_Exercise prompt_.
Copy the full Computer Science curriculum overview below, word for word and in its original order.

_Selected excerpt_.
----------
Here you will find information about our curriculum intent, implementation and impact for Computer Science, as well as how we support all pupils to succeed. This includes the strategies and adaptations we use to meet the needs of disadvantaged pupils and those with Special Educational Needs and Disabilities (SEND).
Please use the drop-down menus below to explore Computer Science in more detail, depending on which phase of the Academy you are interested in. Each section outlines how Computer Science is taught, developed and assessed, ensuring clear progression throughout the Secondary phase.
Curriculum Intent – Computer Science
At Academy 360 in the Computer Science course (KS4), we aim to provide students with a strong understanding of core computing concepts, practical programming skills, and the ability to think critically and solve problems. Students will explore algorithms, data structures, hardware, software, and networking, while also developing an awareness of ethical and social issues in technology. Students will experience practical programming and hands-on projects, building problem-solving abilities and practical skills.
The curriculum prepares students for further study or careers in technology by equipping them with both the technical knowledge and the communication skills needed in today’s digital world.
From Year 7 to Year 11, the Computer Science curriculum is carefully sequenced to build students’ substantive knowledge (facts, concepts, and theory) by learning the fundamentals of computing, including hardware, software, and how algorithms work. They start programming in languages like Python, building skills in writing code, solving problems, and creating basic programs.
This supports their development of disciplinary knowledge (how computer scientists think and work), as students then explore computer networks, internet protocols, and cybersecurity, learning how to protect data and systems and why these are important in a digital world. They also study how and why data is represented in computers, including binary and hexadecimal, and develop computational thinking to break down complex problems. Procedural knowledge (the skills required to apply learning in practice) in computer science is threaded throughout the curriculum.
----------
_Given material_.
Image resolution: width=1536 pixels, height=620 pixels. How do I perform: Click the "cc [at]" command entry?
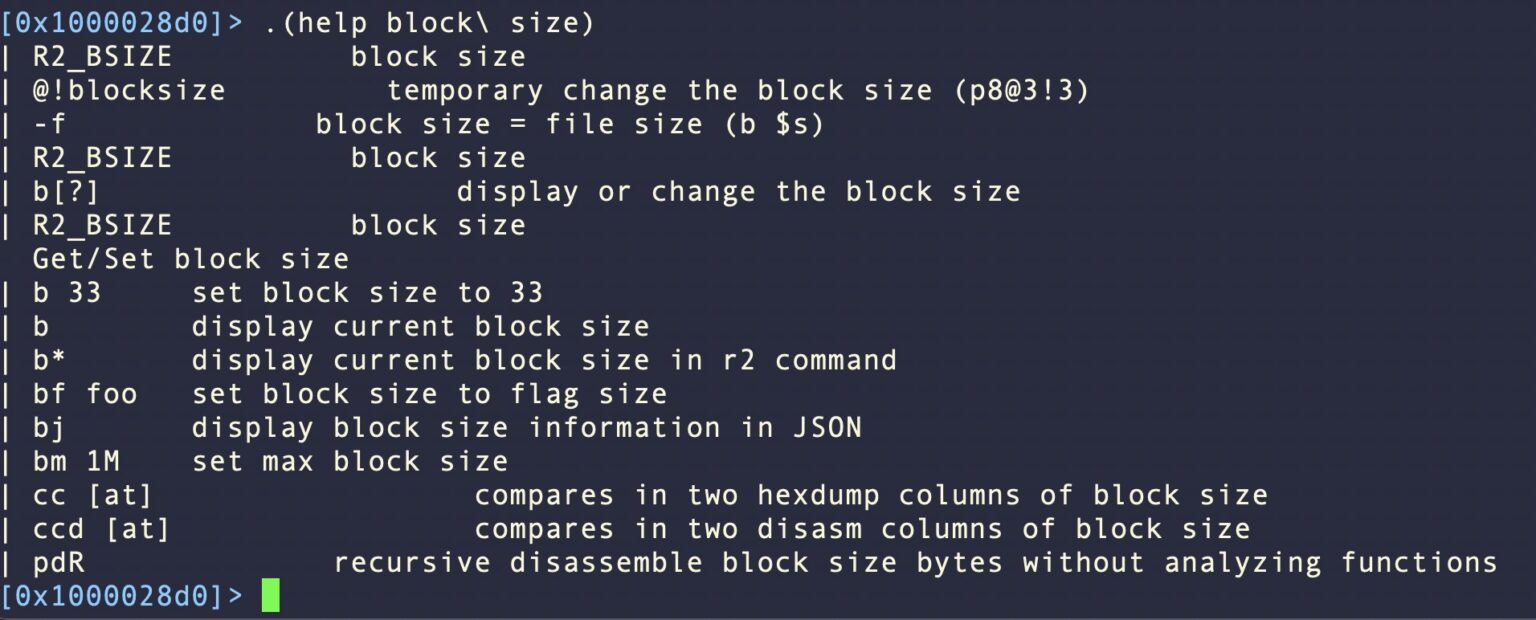[x=92, y=495]
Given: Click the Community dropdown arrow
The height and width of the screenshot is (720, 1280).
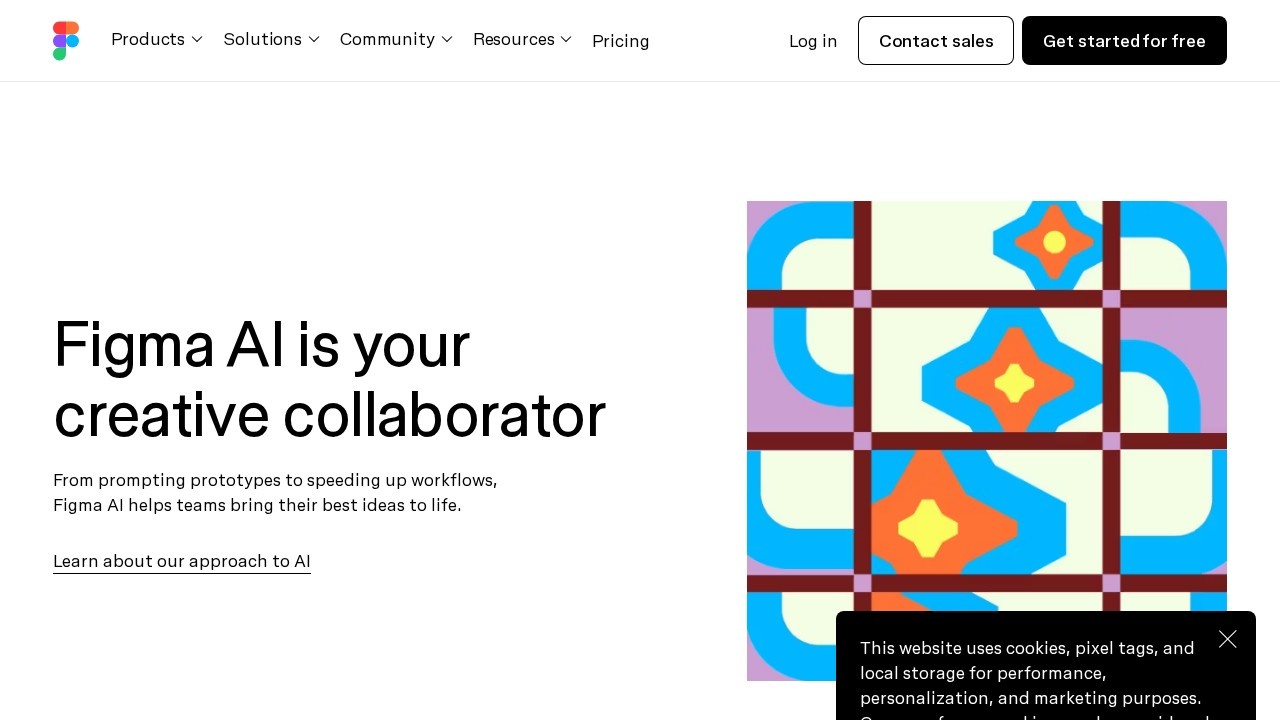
----------
_Solved exercise_.
Here you will find information about our curriculum intent, implementation and impact for Computer Science, as well as how we support all pupils to succeed. This includes the strategies and adaptations we use to meet the needs of disadvantaged pupils and those with Special Educational Needs and Disabilities (SEND).
Please use the drop-down menus below to explore Computer Science in more detail, depending on which phase of the Academy you are interested in. Each section outlines how Computer Science is taught, developed and assessed, ensuring clear progression throughout the Secondary phase.
Curriculum Intent – Computer Science
At Academy 360 in the Computer Science course (KS4), we aim to provide students with a strong understanding of core computing concepts, practical programming skills, and the ability to think critically and solve problems. Students will explore algorithms, data structures, hardware, software, and networking, while also developing an awareness of ethical and social issues in technology. Students will experience practical programming and hands-on projects, building problem-solving abilities and practical skills.
The curriculum prepares students for further study or careers in technology by equipping them with both the technical knowledge and the communication skills needed in today’s digital world.
From Year 7 to Year 11, the Computer Science curriculum is carefully sequenced to build students’ substantive knowledge (facts, concepts, and theory) by learning the fundamentals of computing, including hardware, software, and how algorithms work. They start programming in languages like Python, building skills in writing code, solving problems, and creating basic programs.
This supports their development of disciplinary knowledge (how computer scientists think and work), as students then explore computer networks, internet protocols, and cybersecurity, learning how to protect data and systems and why these are important in a digital world. They also study how and why data is represented in computers, including binary and hexadecimal, and develop computational thinking to break down complex problems. Procedural knowledge (the skills required to apply learning in practice) in computer science is threaded throughout the curriculum.